Collected data entries:
......
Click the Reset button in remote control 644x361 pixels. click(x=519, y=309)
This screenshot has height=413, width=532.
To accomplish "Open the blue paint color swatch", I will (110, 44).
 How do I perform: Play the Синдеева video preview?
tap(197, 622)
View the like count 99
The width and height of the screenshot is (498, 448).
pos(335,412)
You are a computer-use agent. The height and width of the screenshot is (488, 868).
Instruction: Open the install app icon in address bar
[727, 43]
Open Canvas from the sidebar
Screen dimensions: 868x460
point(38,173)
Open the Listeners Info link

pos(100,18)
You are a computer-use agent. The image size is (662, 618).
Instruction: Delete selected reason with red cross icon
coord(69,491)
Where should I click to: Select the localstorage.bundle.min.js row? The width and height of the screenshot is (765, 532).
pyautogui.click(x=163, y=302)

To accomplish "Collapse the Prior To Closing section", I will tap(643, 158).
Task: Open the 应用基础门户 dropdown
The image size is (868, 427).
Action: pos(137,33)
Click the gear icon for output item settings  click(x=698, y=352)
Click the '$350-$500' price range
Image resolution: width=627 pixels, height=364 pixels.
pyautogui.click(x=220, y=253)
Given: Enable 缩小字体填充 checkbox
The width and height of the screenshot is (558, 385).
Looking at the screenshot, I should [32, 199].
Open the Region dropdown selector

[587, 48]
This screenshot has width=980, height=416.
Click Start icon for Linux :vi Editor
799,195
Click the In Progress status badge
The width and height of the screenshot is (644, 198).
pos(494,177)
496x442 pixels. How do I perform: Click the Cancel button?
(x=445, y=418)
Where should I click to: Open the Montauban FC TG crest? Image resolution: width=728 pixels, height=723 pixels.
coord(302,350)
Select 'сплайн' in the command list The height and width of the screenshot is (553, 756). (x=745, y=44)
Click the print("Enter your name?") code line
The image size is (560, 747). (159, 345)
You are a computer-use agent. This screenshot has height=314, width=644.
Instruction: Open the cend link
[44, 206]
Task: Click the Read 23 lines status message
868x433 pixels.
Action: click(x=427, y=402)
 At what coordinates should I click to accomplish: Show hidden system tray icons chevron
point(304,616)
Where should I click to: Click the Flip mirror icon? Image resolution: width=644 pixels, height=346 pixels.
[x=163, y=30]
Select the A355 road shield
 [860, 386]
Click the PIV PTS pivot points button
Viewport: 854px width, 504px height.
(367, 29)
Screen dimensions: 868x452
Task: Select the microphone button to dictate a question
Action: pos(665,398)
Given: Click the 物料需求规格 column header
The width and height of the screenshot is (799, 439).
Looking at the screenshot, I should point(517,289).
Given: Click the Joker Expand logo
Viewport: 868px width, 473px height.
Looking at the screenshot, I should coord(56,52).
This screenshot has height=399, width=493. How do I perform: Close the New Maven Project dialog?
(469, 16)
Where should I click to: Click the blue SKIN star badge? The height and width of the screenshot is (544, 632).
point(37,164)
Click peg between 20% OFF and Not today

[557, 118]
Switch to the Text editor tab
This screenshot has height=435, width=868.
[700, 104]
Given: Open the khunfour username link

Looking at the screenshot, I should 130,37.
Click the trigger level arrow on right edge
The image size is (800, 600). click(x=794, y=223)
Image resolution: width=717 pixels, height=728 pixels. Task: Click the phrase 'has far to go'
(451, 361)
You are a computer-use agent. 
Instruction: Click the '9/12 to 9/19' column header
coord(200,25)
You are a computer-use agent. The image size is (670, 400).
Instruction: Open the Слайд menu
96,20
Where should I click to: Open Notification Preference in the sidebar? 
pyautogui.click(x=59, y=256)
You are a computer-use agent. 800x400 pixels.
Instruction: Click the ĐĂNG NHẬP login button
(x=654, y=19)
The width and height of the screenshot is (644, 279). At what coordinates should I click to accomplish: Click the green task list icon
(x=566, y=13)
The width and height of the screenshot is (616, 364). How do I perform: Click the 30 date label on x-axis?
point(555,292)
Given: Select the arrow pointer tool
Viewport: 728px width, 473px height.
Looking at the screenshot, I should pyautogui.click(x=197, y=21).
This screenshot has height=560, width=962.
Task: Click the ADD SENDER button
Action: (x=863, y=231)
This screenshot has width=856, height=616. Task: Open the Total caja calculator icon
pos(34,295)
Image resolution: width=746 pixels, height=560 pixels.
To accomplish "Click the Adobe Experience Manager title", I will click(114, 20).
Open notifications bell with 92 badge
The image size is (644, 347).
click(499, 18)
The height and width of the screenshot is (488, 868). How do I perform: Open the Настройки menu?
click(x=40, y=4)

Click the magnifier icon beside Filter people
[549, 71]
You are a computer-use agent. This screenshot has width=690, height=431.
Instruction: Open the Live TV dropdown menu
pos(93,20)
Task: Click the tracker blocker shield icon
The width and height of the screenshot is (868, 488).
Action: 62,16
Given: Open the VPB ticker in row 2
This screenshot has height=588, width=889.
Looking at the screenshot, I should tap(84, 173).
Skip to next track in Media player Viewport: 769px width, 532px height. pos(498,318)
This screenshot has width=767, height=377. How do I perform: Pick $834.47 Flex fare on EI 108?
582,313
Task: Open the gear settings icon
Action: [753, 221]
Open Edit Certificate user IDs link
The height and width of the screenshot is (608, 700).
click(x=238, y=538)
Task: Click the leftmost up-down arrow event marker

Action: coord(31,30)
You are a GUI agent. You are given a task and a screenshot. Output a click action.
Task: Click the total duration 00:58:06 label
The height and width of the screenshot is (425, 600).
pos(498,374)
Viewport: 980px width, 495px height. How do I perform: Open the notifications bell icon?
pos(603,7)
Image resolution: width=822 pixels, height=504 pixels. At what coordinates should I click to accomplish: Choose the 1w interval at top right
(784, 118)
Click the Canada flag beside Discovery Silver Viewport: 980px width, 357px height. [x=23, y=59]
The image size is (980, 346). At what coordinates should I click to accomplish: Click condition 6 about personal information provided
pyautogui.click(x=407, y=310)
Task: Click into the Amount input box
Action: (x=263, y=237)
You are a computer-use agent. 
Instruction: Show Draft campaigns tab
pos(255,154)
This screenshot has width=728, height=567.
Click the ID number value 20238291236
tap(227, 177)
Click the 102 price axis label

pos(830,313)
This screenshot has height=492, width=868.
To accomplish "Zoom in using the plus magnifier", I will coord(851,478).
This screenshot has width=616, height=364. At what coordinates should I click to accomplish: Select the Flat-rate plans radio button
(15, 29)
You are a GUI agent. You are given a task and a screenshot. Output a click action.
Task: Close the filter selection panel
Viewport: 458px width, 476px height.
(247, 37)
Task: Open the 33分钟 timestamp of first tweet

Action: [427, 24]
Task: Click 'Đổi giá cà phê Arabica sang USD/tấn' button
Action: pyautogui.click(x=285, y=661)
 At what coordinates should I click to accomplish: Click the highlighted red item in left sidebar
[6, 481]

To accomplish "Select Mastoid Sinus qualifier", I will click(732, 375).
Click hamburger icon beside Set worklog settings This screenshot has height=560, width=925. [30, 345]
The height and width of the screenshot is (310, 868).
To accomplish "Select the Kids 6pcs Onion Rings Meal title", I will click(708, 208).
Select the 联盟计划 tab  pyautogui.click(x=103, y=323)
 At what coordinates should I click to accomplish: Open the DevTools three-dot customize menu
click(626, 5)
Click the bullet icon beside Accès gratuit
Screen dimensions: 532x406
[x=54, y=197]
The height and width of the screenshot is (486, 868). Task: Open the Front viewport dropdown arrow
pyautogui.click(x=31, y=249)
......
* **What to do**:
Transcribe the data above exactly as it reads.

* **Final answer**:
Click the Reset button in remote control 644x361 pixels. click(x=519, y=309)
This screenshot has height=413, width=532.
To accomplish "Open the blue paint color swatch", I will (110, 44).
 How do I perform: Play the Синдеева video preview?
tap(197, 622)
View the like count 99
The width and height of the screenshot is (498, 448).
pos(335,412)
You are a computer-use agent. The height and width of the screenshot is (488, 868).
Instruction: Open the install app icon in address bar
[727, 43]
Open Canvas from the sidebar
Screen dimensions: 868x460
point(38,173)
Open the Listeners Info link

pos(100,18)
You are a computer-use agent. The image size is (662, 618).
Instruction: Delete selected reason with red cross icon
coord(69,491)
Where should I click to: Select the localstorage.bundle.min.js row? The width and height of the screenshot is (765, 532).
pyautogui.click(x=163, y=302)

To accomplish "Collapse the Prior To Closing section", I will tap(643, 158).
Task: Open the 应用基础门户 dropdown
The image size is (868, 427).
Action: pos(137,33)
Click the gear icon for output item settings  click(x=698, y=352)
Click the '$350-$500' price range
Image resolution: width=627 pixels, height=364 pixels.
pyautogui.click(x=220, y=253)
Given: Enable 缩小字体填充 checkbox
The width and height of the screenshot is (558, 385).
Looking at the screenshot, I should [32, 199].
Open the Region dropdown selector

[587, 48]
This screenshot has width=980, height=416.
Click Start icon for Linux :vi Editor
799,195
Click the In Progress status badge
The width and height of the screenshot is (644, 198).
pos(494,177)
496x442 pixels. How do I perform: Click the Cancel button?
(x=445, y=418)
Where should I click to: Open the Montauban FC TG crest? Image resolution: width=728 pixels, height=723 pixels.
coord(302,350)
Select 'сплайн' in the command list The height and width of the screenshot is (553, 756). (x=745, y=44)
Click the print("Enter your name?") code line
The image size is (560, 747). (159, 345)
You are a computer-use agent. This screenshot has height=314, width=644.
Instruction: Open the cend link
[44, 206]
Task: Click the Read 23 lines status message
868x433 pixels.
Action: click(x=427, y=402)
 At what coordinates should I click to accomplish: Show hidden system tray icons chevron
point(304,616)
Where should I click to: Click the Flip mirror icon? Image resolution: width=644 pixels, height=346 pixels.
[x=163, y=30]
Select the A355 road shield
 [860, 386]
Click the PIV PTS pivot points button
Viewport: 854px width, 504px height.
(367, 29)
Screen dimensions: 868x452
Task: Select the microphone button to dictate a question
Action: pos(665,398)
Given: Click the 物料需求规格 column header
The width and height of the screenshot is (799, 439).
Looking at the screenshot, I should point(517,289).
Given: Click the Joker Expand logo
Viewport: 868px width, 473px height.
Looking at the screenshot, I should coord(56,52).
This screenshot has height=399, width=493. How do I perform: Close the New Maven Project dialog?
(469, 16)
Where should I click to: Click the blue SKIN star badge? The height and width of the screenshot is (544, 632).
point(37,164)
Click peg between 20% OFF and Not today

[557, 118]
Switch to the Text editor tab
This screenshot has height=435, width=868.
[700, 104]
Given: Open the khunfour username link

Looking at the screenshot, I should 130,37.
Click the trigger level arrow on right edge
The image size is (800, 600). click(x=794, y=223)
Image resolution: width=717 pixels, height=728 pixels. Task: Click the phrase 'has far to go'
(451, 361)
You are a computer-use agent. 
Instruction: Click the '9/12 to 9/19' column header
coord(200,25)
You are a computer-use agent. The image size is (670, 400).
Instruction: Open the Слайд menu
96,20
Where should I click to: Open Notification Preference in the sidebar? 
pyautogui.click(x=59, y=256)
You are a computer-use agent. 800x400 pixels.
Instruction: Click the ĐĂNG NHẬP login button
(x=654, y=19)
The width and height of the screenshot is (644, 279). At what coordinates should I click to accomplish: Click the green task list icon
(x=566, y=13)
The width and height of the screenshot is (616, 364). How do I perform: Click the 30 date label on x-axis?
point(555,292)
Given: Select the arrow pointer tool
Viewport: 728px width, 473px height.
Looking at the screenshot, I should pyautogui.click(x=197, y=21).
This screenshot has height=560, width=962.
Task: Click the ADD SENDER button
Action: (x=863, y=231)
This screenshot has width=856, height=616. Task: Open the Total caja calculator icon
pos(34,295)
Image resolution: width=746 pixels, height=560 pixels.
To accomplish "Click the Adobe Experience Manager title", I will click(114, 20).
Open notifications bell with 92 badge
The image size is (644, 347).
click(499, 18)
The height and width of the screenshot is (488, 868). How do I perform: Open the Настройки menu?
click(x=40, y=4)

Click the magnifier icon beside Filter people
[549, 71]
You are a computer-use agent. This screenshot has width=690, height=431.
Instruction: Open the Live TV dropdown menu
pos(93,20)
Task: Click the tracker blocker shield icon
The width and height of the screenshot is (868, 488).
Action: 62,16
Given: Open the VPB ticker in row 2
This screenshot has height=588, width=889.
Looking at the screenshot, I should tap(84, 173).
Skip to next track in Media player Viewport: 769px width, 532px height. pos(498,318)
This screenshot has width=767, height=377. How do I perform: Pick $834.47 Flex fare on EI 108?
582,313
Task: Open the gear settings icon
Action: [753, 221]
Open Edit Certificate user IDs link
The height and width of the screenshot is (608, 700).
click(x=238, y=538)
Task: Click the leftmost up-down arrow event marker

Action: coord(31,30)
You are a GUI agent. You are given a task and a screenshot. Output a click action.
Task: Click the total duration 00:58:06 label
The height and width of the screenshot is (425, 600).
pos(498,374)
Viewport: 980px width, 495px height. How do I perform: Open the notifications bell icon?
pos(603,7)
Image resolution: width=822 pixels, height=504 pixels. At what coordinates should I click to accomplish: Choose the 1w interval at top right
(784, 118)
Click the Canada flag beside Discovery Silver Viewport: 980px width, 357px height. [x=23, y=59]
The image size is (980, 346). At what coordinates should I click to accomplish: Click condition 6 about personal information provided
pyautogui.click(x=407, y=310)
Task: Click into the Amount input box
Action: (x=263, y=237)
You are a computer-use agent. 
Instruction: Show Draft campaigns tab
pos(255,154)
This screenshot has width=728, height=567.
Click the ID number value 20238291236
tap(227, 177)
Click the 102 price axis label

pos(830,313)
This screenshot has height=492, width=868.
To accomplish "Zoom in using the plus magnifier", I will coord(851,478).
This screenshot has width=616, height=364. At what coordinates should I click to accomplish: Select the Flat-rate plans radio button
(15, 29)
You are a GUI agent. You are given a task and a screenshot. Output a click action.
Task: Close the filter selection panel
Viewport: 458px width, 476px height.
(247, 37)
Task: Open the 33分钟 timestamp of first tweet

Action: [427, 24]
Task: Click 'Đổi giá cà phê Arabica sang USD/tấn' button
Action: pyautogui.click(x=285, y=661)
 At what coordinates should I click to accomplish: Click the highlighted red item in left sidebar
[6, 481]

To accomplish "Select Mastoid Sinus qualifier", I will click(732, 375).
Click hamburger icon beside Set worklog settings This screenshot has height=560, width=925. [30, 345]
The height and width of the screenshot is (310, 868).
To accomplish "Select the Kids 6pcs Onion Rings Meal title", I will click(708, 208).
Select the 联盟计划 tab  pyautogui.click(x=103, y=323)
 At what coordinates should I click to accomplish: Open the DevTools three-dot customize menu
click(626, 5)
Click the bullet icon beside Accès gratuit
Screen dimensions: 532x406
[x=54, y=197]
The height and width of the screenshot is (486, 868). Task: Open the Front viewport dropdown arrow
pyautogui.click(x=31, y=249)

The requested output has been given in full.